I’ve just deployed this recently for a customer, and I came across a monitor alert that kept tripping. The management pack was configured correctly, all vCenter servers were talking correctly and I could see all my discovered objects – however every now and then I would get an alert that looked like this…
Veeam VMWare Collector: VMWare Connection is unavailable
VP050 Error encountered while retrieving performance metrics for a cluster on server01.domain.local. The VMWare API error returned was: ‘Failed to retrieve performance data. Verify the connection settings and account privileges used to connect to the VMWare Server.’

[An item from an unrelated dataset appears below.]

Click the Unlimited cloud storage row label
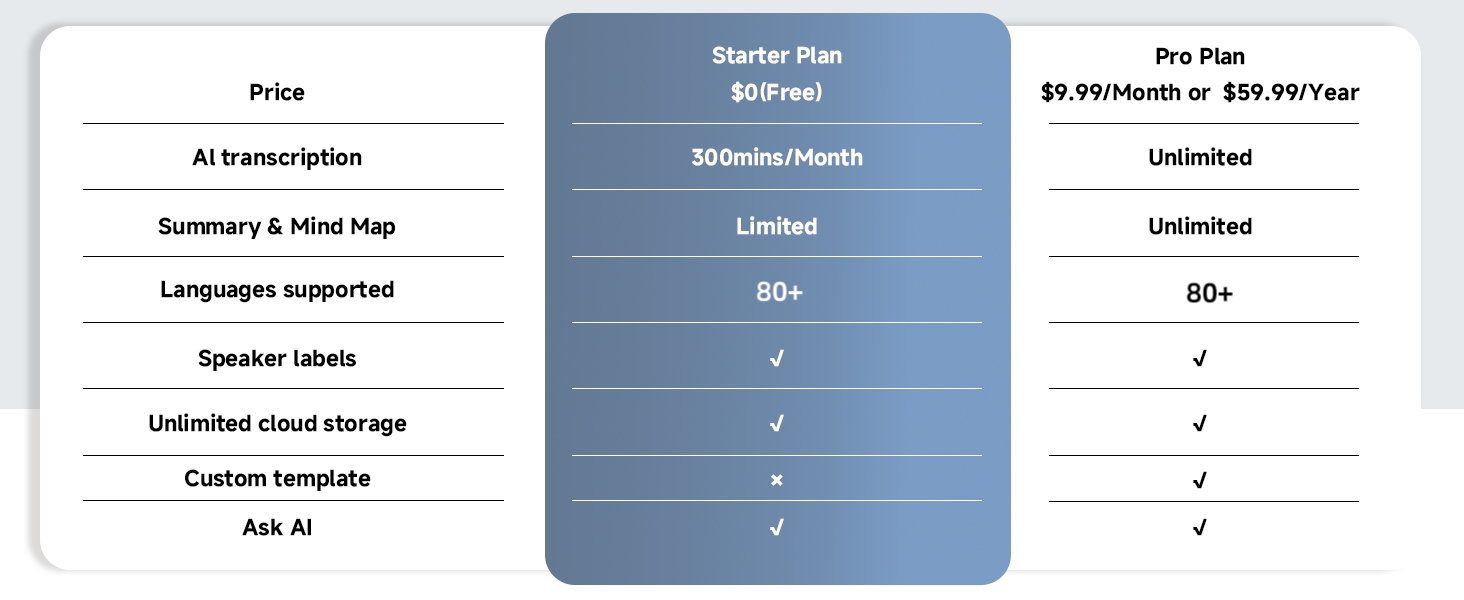The image size is (1464, 600). tap(277, 423)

When going into the Virtualization Extensions for System Center web page -> VMWare Servers tab -> Test All Connections – they all tested successfully. I knew that the Run As account I was using is working because I am getting alerts, I’m discovering items and I can drill down into my VMWare hierarchy. So what could be wrong? When looking on my VMWare Collector (in my case it was my SCOM management server), I could see in the Veeam Collector log that Event ID 89 was getting logged (which matched the alert description I was seeing in SCOM).
Here’s the solution:
I contacted Veeam Support and it turns out that due to the size of the VMWare Infrastructure I was monitoring, my management servers were checking in with the vCenter server too often and my vCenter server was being hammered too hard. The fix was to reduce the intervals of how often the Veeam Collectors (my management servers) were talking to vCenter to collect performance data.
To do that…
1) Open Veeam Virtualization Extensions for System Center web interface
2) Go to the Veeam Collectors tab and select Veeam Collectors in the side pane
3) Then on the right action pane click Collection interval (should be at the top in the “Veeam Collectors” pane)
4) Change CollectionInterval from 5 to xx minutes and NetTimeout from 210 to 840 and click Save
5) Then you will be asked to restart all collectors for applying changes.
The “xx” minutes are choices of 10, 15 or 20 minutes. Increase the interval until the alert disappears. In my case I went straight to 20 minutes, but you can try increasing it to 10min, and if you still get the alert in SCOM, then increase it to 15min etc. Note that the higher you increase the threshold, the more you will affect performance monitoring granularity. So it is a trade off.
Once you find the balance, the alert will no longer appear.